Man mano che passano gli anni l’azienda di Claudio si ingrandisce e ha bisogno di un ampliamento anche nel personale che vi lavora. Nasce l’idea di creare ancora qualcosa di nuovo, al di là del semplice rapporto proprietario — dipendente. «Nel 2005 quando ho iniziato — racconta ancora Pagliaccia — ero io da solo insieme a mia moglie. Poi il progetto si è ampliato, da subito abbiamo deciso non di introdurre all'interno del laboratorio delle macchine, proprio per avvalerci dell’aiuto delle persone, per un discorso anche etico, perché volevamo dare lavoro a più gente possibile e da lì creare come una grande famiglia, dove non c'è più l'orario fisso, ma c'è da portare avanti un progetto, dove coloro che sono addetti alle varie mansioni possono tranquillamente svolgerle negli orari più comodi. Ad esempio, se oggi ho degli impegni con la famiglia, vengo un’ora più tardi e poi magari mi fermo un po' di più la sera. Questo ha fatto sì che si siano creati dei legami, proprio come una grande famiglia, in cui siamo uniti anche al di fuori del lavoro. E ritengo che proprio quel ritrovare un rapporto umano sia forse il miglior obiettivo che ho raggiunto».

La dimensione familiare del lavoro nasce proprio dai ricordi d’infanzia di Claudio, con i nonni che gli raccontavano di quando la sera, finito il lavoro, si ci trovava tutti insieme nel cortile o intorno al focolare per condividere quanto vissuto durante la giornata. «Era veramente una grande famiglia, nei casolari — spiega ancora Pagliaccia — c'erano sei o sette famiglie che vivevano tutte insieme. Io ho voluto un po' ripercorrere quella strada, perché per me è fondamentale ritrovare proprio l'aspetto umano, non semplicemente produrre dal punto di vista economico».

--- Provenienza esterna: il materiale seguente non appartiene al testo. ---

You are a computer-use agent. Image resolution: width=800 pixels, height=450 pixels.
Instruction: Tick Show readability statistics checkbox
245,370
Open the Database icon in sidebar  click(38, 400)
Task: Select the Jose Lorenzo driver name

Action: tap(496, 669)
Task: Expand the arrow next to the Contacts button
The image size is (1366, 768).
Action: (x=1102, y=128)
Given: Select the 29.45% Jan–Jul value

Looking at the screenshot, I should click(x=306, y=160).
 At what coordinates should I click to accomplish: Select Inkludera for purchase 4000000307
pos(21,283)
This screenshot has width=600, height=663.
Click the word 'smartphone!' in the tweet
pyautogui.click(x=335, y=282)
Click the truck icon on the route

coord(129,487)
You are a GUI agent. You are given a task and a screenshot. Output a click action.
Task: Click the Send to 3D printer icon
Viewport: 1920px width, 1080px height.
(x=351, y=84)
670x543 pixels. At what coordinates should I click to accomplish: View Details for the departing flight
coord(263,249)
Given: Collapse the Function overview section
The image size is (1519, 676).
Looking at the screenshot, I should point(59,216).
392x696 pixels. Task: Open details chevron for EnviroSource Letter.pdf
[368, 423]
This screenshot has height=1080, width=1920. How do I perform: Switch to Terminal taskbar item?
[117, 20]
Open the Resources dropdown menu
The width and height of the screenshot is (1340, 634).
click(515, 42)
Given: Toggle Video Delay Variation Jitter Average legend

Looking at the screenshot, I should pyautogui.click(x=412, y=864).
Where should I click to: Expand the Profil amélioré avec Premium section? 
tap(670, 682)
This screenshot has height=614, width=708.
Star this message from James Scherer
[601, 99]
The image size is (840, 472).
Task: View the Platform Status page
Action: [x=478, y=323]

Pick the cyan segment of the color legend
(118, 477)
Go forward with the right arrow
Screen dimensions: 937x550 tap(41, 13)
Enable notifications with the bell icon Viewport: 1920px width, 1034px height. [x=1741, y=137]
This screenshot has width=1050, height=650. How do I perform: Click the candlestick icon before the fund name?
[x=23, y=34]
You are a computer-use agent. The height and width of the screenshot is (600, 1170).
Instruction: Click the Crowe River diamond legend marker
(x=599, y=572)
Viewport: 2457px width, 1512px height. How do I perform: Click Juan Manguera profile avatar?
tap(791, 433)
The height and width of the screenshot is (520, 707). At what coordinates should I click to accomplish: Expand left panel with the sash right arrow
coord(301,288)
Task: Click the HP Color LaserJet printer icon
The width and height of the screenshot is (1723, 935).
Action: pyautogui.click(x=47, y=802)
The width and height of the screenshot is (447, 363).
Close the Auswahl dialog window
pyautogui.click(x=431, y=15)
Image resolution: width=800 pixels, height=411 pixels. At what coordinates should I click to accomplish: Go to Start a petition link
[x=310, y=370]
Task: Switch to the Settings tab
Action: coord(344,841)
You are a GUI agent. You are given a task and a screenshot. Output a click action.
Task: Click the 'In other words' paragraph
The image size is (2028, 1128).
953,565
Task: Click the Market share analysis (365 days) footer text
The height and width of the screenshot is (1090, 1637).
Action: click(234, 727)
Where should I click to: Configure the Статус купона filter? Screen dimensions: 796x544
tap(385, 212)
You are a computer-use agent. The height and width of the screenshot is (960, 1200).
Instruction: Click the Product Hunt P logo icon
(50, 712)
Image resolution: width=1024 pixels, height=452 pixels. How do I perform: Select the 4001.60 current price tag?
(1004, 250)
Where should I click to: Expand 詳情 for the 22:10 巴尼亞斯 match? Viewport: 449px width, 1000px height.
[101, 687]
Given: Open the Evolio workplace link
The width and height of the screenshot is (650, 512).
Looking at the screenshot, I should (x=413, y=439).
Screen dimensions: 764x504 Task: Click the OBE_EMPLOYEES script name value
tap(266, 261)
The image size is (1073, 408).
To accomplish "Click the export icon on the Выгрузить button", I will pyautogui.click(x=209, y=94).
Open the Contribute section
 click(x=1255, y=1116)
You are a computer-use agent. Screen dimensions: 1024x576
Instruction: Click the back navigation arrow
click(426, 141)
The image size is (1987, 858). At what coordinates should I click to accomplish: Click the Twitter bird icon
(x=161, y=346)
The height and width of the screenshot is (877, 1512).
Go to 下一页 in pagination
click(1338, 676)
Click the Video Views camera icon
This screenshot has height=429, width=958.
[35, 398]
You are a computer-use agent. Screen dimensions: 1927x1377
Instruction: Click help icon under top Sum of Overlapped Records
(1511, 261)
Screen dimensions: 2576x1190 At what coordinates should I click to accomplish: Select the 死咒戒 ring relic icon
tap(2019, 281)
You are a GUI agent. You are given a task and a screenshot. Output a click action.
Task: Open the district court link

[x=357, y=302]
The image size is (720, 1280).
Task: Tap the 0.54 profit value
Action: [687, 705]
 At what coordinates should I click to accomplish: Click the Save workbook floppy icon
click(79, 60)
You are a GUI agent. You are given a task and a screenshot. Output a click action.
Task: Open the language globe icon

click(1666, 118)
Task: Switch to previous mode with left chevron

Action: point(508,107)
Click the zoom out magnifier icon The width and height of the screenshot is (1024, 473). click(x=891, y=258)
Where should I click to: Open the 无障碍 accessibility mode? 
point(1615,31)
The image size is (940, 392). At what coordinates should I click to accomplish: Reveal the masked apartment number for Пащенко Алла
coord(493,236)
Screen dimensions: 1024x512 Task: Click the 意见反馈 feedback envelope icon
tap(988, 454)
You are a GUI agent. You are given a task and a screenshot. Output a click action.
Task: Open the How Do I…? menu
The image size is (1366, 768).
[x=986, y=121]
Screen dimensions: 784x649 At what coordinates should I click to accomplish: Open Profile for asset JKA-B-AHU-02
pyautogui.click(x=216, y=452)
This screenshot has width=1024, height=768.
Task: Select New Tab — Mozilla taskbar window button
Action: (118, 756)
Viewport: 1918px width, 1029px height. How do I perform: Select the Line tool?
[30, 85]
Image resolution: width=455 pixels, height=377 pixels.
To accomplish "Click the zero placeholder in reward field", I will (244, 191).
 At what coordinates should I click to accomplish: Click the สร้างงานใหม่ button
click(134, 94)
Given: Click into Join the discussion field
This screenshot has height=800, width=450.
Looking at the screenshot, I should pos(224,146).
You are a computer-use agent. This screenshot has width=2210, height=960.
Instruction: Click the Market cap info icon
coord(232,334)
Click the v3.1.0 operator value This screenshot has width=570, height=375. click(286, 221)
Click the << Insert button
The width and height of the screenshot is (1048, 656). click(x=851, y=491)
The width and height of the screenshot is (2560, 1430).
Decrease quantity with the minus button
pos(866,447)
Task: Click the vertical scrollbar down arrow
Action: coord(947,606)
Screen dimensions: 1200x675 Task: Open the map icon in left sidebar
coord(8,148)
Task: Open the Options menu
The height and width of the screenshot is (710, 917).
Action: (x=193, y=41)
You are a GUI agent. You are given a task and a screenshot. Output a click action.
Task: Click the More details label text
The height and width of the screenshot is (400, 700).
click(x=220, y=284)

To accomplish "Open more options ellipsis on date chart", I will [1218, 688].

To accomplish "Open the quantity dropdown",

Un’economia non legata all’io


In questa idea di una economia al servizio dell’uomo e non il contrario, torna ancora l’eco degli insegnamenti di Papa Francesco. «In questo tempo in cui viviamo — riflette Claudio — sono state calpestate l'etica e la dignità umana, in quanto ci sono persone che si arricchiscono sulla pelle degli altri e questo è veramente espressione della debolezza umana. Invece dovremmo arrivare ad una condizione in cui siamo tutti uguali. La persona non deve soffrire. Se si sta bene, si dovrebbe imparare a condividere il proprio benessere con gli altri. E credo che sia questa la soddisfazione più grande quando si rientra a casa la sera».